Instructions for the task: Print each record below exactly as it appears.

Input material:
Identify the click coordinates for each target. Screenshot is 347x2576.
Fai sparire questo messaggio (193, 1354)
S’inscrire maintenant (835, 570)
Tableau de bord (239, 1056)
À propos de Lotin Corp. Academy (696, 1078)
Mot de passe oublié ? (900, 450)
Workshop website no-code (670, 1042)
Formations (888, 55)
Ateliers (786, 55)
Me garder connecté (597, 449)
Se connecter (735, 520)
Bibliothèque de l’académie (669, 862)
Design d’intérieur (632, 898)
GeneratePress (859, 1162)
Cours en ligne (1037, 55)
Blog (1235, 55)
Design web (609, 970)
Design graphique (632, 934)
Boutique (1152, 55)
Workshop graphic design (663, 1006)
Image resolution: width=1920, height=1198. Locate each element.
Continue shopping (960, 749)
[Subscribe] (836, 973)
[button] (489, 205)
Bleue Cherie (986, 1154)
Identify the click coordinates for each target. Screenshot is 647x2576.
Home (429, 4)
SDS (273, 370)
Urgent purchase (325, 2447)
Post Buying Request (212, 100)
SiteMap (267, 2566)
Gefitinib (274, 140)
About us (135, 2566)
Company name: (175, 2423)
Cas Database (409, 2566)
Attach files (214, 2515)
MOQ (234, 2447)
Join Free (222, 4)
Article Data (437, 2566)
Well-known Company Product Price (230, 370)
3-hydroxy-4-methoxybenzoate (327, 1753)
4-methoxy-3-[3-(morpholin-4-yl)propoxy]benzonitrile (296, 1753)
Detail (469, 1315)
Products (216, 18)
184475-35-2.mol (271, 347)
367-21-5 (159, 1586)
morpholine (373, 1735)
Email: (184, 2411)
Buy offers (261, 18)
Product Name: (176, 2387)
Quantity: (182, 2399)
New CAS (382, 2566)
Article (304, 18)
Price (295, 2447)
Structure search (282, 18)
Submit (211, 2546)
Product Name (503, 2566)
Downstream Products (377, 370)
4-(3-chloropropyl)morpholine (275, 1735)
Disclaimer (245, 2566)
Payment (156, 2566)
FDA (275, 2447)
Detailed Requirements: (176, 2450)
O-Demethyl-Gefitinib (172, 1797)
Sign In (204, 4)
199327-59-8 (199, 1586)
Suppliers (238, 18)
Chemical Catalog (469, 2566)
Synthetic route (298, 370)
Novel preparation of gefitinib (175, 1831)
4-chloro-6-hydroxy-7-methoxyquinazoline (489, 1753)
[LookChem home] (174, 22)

Completed exercise:
Identify the click coordinates for each target. Screenshot is 347x2576.
Fai sparire questo messaggio (193, 1354)
S’inscrire maintenant (835, 570)
Tableau de bord (239, 1056)
À propos de Lotin Corp. Academy (696, 1078)
Mot de passe oublié ? (900, 450)
Workshop website no-code (670, 1042)
Formations (888, 55)
Ateliers (786, 55)
Me garder connecté (597, 449)
Se connecter (735, 520)
Bibliothèque de l’académie (669, 862)
Design d’intérieur (632, 898)
GeneratePress (859, 1162)
Cours en ligne (1037, 55)
Blog (1235, 55)
Design web (609, 970)
Design graphique (632, 934)
Boutique (1152, 55)
Workshop graphic design (663, 1006)
Image resolution: width=1920, height=1198. Locate each element.
Continue shopping (960, 749)
[Subscribe] (836, 973)
[button] (489, 205)
Bleue Cherie (986, 1154)
Identify the click coordinates for each target. Screenshot is 647x2576.
Home (429, 4)
SDS (273, 370)
Urgent purchase (325, 2447)
Post Buying Request (212, 100)
SiteMap (267, 2566)
Gefitinib (274, 140)
About us (135, 2566)
Company name: (175, 2423)
Cas Database (409, 2566)
Attach files (214, 2515)
MOQ (234, 2447)
Join Free (222, 4)
Article Data (437, 2566)
Well-known Company Product Price (230, 370)
3-hydroxy-4-methoxybenzoate (327, 1753)
4-methoxy-3-[3-(morpholin-4-yl)propoxy]benzonitrile (296, 1753)
Detail (469, 1315)
Products (216, 18)
184475-35-2.mol (271, 347)
367-21-5 (159, 1586)
morpholine (373, 1735)
Email: (184, 2411)
Buy offers (261, 18)
Product Name: (176, 2387)
Quantity: (182, 2399)
New CAS (382, 2566)
Article (304, 18)
Price (295, 2447)
Structure search (282, 18)
Submit (211, 2546)
Product Name (503, 2566)
Downstream Products (377, 370)
4-(3-chloropropyl)morpholine (275, 1735)
Disclaimer (245, 2566)
Payment (156, 2566)
FDA (275, 2447)
Detailed Requirements: (176, 2450)
O-Demethyl-Gefitinib (172, 1797)
Sign In (204, 4)
199327-59-8 (199, 1586)
Suppliers (238, 18)
Chemical Catalog (469, 2566)
Synthetic route (298, 370)
Novel preparation of gefitinib (175, 1831)
4-chloro-6-hydroxy-7-methoxyquinazoline (489, 1753)
[LookChem home] (174, 22)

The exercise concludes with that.